**THE DATA**
========
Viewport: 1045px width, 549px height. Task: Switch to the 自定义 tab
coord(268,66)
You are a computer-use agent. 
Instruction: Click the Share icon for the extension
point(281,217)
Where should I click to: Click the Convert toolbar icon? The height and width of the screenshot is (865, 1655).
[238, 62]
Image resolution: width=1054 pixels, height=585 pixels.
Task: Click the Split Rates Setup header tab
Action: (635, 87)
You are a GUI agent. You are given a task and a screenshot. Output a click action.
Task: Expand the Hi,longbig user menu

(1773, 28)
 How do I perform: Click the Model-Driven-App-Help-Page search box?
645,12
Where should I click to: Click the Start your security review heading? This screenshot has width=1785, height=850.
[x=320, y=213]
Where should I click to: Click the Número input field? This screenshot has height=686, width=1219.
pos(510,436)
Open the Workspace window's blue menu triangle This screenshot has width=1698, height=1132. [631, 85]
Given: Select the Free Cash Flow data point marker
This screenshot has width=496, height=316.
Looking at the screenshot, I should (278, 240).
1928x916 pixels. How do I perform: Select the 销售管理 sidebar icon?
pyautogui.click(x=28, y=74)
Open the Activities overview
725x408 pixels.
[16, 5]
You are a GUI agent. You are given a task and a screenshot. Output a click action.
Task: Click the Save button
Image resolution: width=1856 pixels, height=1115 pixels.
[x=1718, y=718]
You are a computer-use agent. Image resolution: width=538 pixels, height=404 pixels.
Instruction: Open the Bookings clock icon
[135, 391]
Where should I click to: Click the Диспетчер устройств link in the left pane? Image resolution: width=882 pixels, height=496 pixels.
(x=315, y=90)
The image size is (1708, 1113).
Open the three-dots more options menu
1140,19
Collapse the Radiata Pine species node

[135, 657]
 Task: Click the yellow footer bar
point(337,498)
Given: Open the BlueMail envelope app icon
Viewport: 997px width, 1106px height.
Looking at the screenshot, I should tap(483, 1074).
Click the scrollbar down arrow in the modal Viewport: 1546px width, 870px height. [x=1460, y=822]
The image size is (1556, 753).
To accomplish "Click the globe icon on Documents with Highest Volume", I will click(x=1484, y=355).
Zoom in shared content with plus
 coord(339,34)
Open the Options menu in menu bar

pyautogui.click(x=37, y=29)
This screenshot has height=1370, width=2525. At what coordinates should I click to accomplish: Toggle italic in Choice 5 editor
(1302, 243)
========
**EXERCISE PROMPT**
Exact repetition of every record is required.

**RESPONSE TO THIS TASK**
Viewport: 1045px width, 549px height. Task: Switch to the 自定义 tab
coord(268,66)
You are a computer-use agent. 
Instruction: Click the Share icon for the extension
point(281,217)
Where should I click to: Click the Convert toolbar icon? The height and width of the screenshot is (865, 1655).
[238, 62]
Image resolution: width=1054 pixels, height=585 pixels.
Task: Click the Split Rates Setup header tab
Action: (635, 87)
You are a GUI agent. You are given a task and a screenshot. Output a click action.
Task: Expand the Hi,longbig user menu

(1773, 28)
 How do I perform: Click the Model-Driven-App-Help-Page search box?
645,12
Where should I click to: Click the Start your security review heading? This screenshot has width=1785, height=850.
[x=320, y=213]
Where should I click to: Click the Número input field? This screenshot has height=686, width=1219.
pos(510,436)
Open the Workspace window's blue menu triangle This screenshot has width=1698, height=1132. [631, 85]
Given: Select the Free Cash Flow data point marker
This screenshot has width=496, height=316.
Looking at the screenshot, I should (278, 240).
1928x916 pixels. How do I perform: Select the 销售管理 sidebar icon?
pyautogui.click(x=28, y=74)
Open the Activities overview
725x408 pixels.
[16, 5]
You are a GUI agent. You are given a task and a screenshot. Output a click action.
Task: Click the Save button
Image resolution: width=1856 pixels, height=1115 pixels.
[x=1718, y=718]
You are a computer-use agent. Image resolution: width=538 pixels, height=404 pixels.
Instruction: Open the Bookings clock icon
[135, 391]
Where should I click to: Click the Диспетчер устройств link in the left pane? Image resolution: width=882 pixels, height=496 pixels.
(x=315, y=90)
The image size is (1708, 1113).
Open the three-dots more options menu
1140,19
Collapse the Radiata Pine species node

[135, 657]
 Task: Click the yellow footer bar
point(337,498)
Given: Open the BlueMail envelope app icon
Viewport: 997px width, 1106px height.
Looking at the screenshot, I should tap(483, 1074).
Click the scrollbar down arrow in the modal Viewport: 1546px width, 870px height. [x=1460, y=822]
The image size is (1556, 753).
To accomplish "Click the globe icon on Documents with Highest Volume", I will click(x=1484, y=355).
Zoom in shared content with plus
 coord(339,34)
Open the Options menu in menu bar

pyautogui.click(x=37, y=29)
This screenshot has height=1370, width=2525. At what coordinates should I click to accomplish: Toggle italic in Choice 5 editor
(1302, 243)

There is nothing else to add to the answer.